Ainda estão aqui: os brutos que tentam se perpetuar no poder
As ditaduras podem voltar, você deveria saber. Isso disse alguma vez meu pai quando me pus a questionar por que ele silenciava sobre seu passado, por que usava palavras esquivas para descrever sua atuação contra a ditadura argentina, a militância desarmada que rendera à família o exílio no Brasil. As ditaduras podem voltar, e é preciso todo cuidado com suas violências e seus ardis. Para alguém da minha geração, confortado em décadas de democracia, uma declaração como essa só podia soar extrapolada, alarmista, o comentário anacrônico de um homem assustado demais com os horrores que viu.
Quando menino, deixei passar incompreendidas algumas manifestações evidentes dessa sombra autoritária que paira sobre o continente, sobre os meus dois países. Vivendo em Buenos Aires, não entendi o que se passava quando tanques trataram de sitiar a cidade, em 1988, 1989, 1990, nos levantes dos carapintadas que queriam devolver os militares ao poder. Vivendo em São Paulo, não soube associar que o tenebroso massacre do Carandiru, em 1992, tinha como artífice o mesmo homem que comandara os sequestros, as torturas, os assassinatos da ditadura. O passado era algo distante e proscrito: eu não percebia os tantos braços com que ele ainda tentava estrangular o presente e submetê-lo aos seus domínios.

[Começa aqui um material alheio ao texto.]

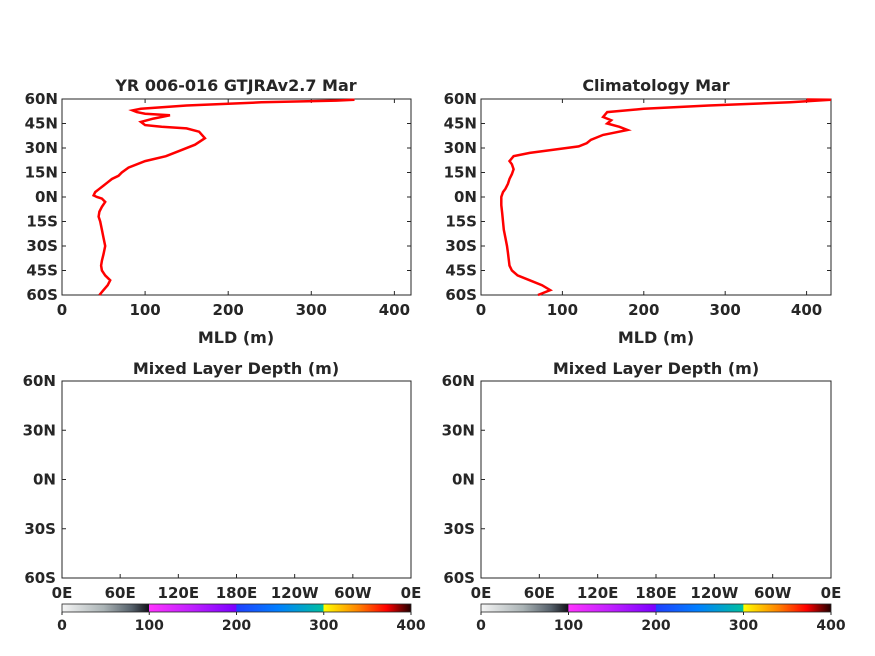  I want to click on colorbar-climatology: 0 100 200 300 400, so click(661, 618).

Foi pela literatura, sempre tão real quando se aproxima desses assuntos, que fui me dando conta dessa presença sinistra do passado, dessas décadas violentas que nunca terminam. Lendo "K.", romance de B. Kucinski sobre o desaparecimento de sua irmã, descobri as profundezas em que essas forças obscuras ainda vigoram no país: não basta terem torturado, matado e ocultado o cadáver de uma mulher, Ana Kucinski, continuam hoje a torturar psicologicamente sua família. Lendo "Ainda estou aqui", de Marcelo Rubens Paiva, sofri ao saber quanto é falha qualquer justiça: não basta que se revelem as circunstâncias exatas de um crime, do assassinato de Rubens Paiva por seus torturadores, para que se alcance qualquer punição aos envolvidos.
O fato é que ainda estão aqui, eles, os brutos, os crápulas de outro tempo que jamais deveria ter existido. E isso que em algum momento exigiu argúcia, atenção às minúcias, leitura das entrelinhas históricas, agora está escancarado para que todos vejam. As ditaduras podem voltar, e estivemos a ponto de sucumbir a um golpe novo, ao velho golpe que tantas vezes nos feriu, cujos horrores chegamos a conhecer tão bem. E o caso é ainda mais extremo desta vez porque não se tratou da quartelada de um poder paralelo, insubmisso, nem dos delírios risíveis de uma minoria inconformada com o resultado eleitoral. Não, o delírio golpista partiu direto do centro do poder, direto do palácio do presidente derrotado nas eleições, e chegou a ser muito mais real do que imaginaríamos.
Sim, eles ainda estão aqui, e torturam o país com suas loucuras, e tramam sequestros e assassinatos, e se recusam a arredar do poder. Eles ainda dispõem de uma força inadmissível, e é bizarro que arrebanhem uma parte da população em apoio aos seus crimes. Mas há uma vantagem em que insistam em seus delírios e seus delitos: a cada vez oferecem a chance de redimir o país em sua falha primordial, em sua desmemória, sua impunidade. É chegada a hora de puni-los enfim, exemplarmente, para que nunca mais se repita, para que o futuro contrarie o presente e já não se mostre refém do passado. A nós, que também ainda estamos aqui, a nós das velhas e das novas gerações que execramos os atos desses brutos, cabe a nós continuar na luta por alguma lucidez e alguma justiça.